Doing so will be hard, given how thoroughly free-and-reduced lunch is baked into the modern education system, influencing everything from school funding to state accountability ratings. Free-and-reduced lunch also has the advantages of being uniform and readily available. There's no consensus at the moment on exactly which factors to include in an assessment of SES or how much weight to give them.
School districts aren't necessarily waiting. In Chicago, the school system has been divided up into four "socioeconomic tiers," with the first tier representing neighborhoods in the lowest quartile of the city in terms of income and adult education, and the fourth tier representing those with the highest. DISD has also begun experimenting with tiering, albeit in a more limited way.

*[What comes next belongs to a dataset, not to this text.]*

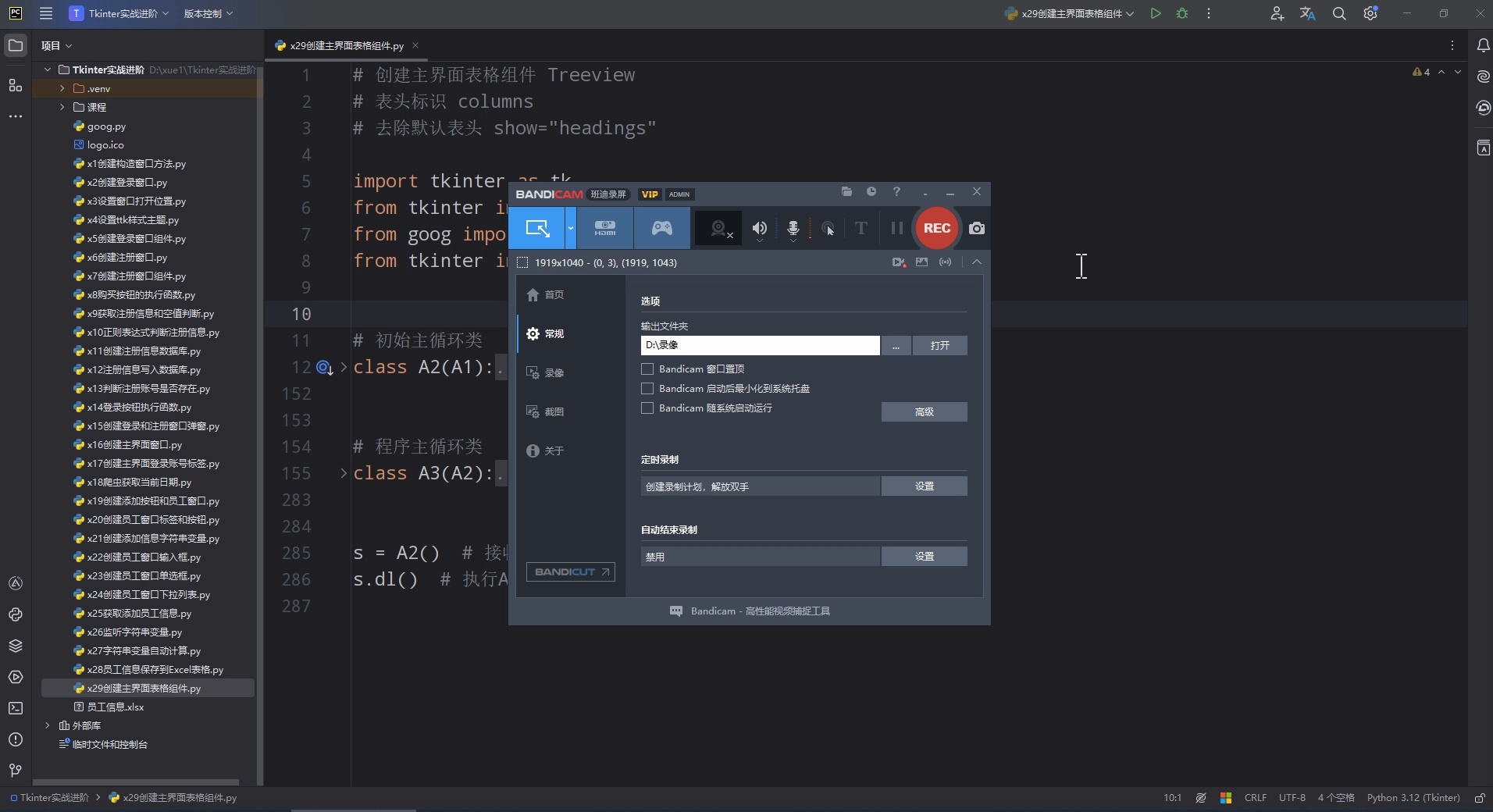Expand the 课程 folder in project tree
The width and height of the screenshot is (1493, 812).
(61, 107)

When I met last week with Mike Koprowski and Mohammed Choudhury to discuss gentrification — the chief and director, respectively, of DISD's office of transformation and innovation — Koprowski showed me a color-coded map his office created using Census data to carve Dallas into four socioeconomic tiers.
Dallas ISD
The color distribution is striking, deviating in significant ways from what would appear if the map were carved up simply by income. Preston Hollow is green, of course, but so are considerably less affluent pockets of Northwest Dallas, Oak Cliff and Seagoville. Big pockets of South and West Dallas, on the other hand, are deep red.

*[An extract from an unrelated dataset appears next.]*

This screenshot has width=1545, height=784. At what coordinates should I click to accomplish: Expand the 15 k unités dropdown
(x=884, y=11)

"Any educator will tell you that there is a big difference in the challenges faced by a student who is just under the FRL [free-and-reduced price lunch] line and a student who is living in abject poverty," Koprowski explained in an email this week. "There is no doubt that any student eligible for FRL faces challenges, but there are significant differences even within the FRL population that are not always captured by our binary system. The potential answer is to look at the district in more nuanced socioeconomic blocks."
Koprowski describes the map as an "exploratory exercise," but it's not entirely academic. When DISD opens the former Bonham Elementary as an all-girls STEAM Academy next fall, it will set aside half of the seats for lower-income students and half for higher-income students based on the traditional metric of free-and-reduced lunch eligibility. In the spring, once the school has been filled through a lottery, Koprowski's office will conduct an "equity audit" to ensure that at least 12 percent of the school's students come from Tier 3 census blocks and at least 12 percent come from Tier 4 census blocks. "This way, we can ensure that at least a quarter of students are coming from the most disadvantaged neighborhoods in the city," Koprowski writes.
DISD's experiment is limited, and the U.S. education system doesn't seem likely to stop overusing free-and-reduced lunch eligibility data anytime soon, but it's a step in the right direction. Better, more nuanced data is never a bad thing.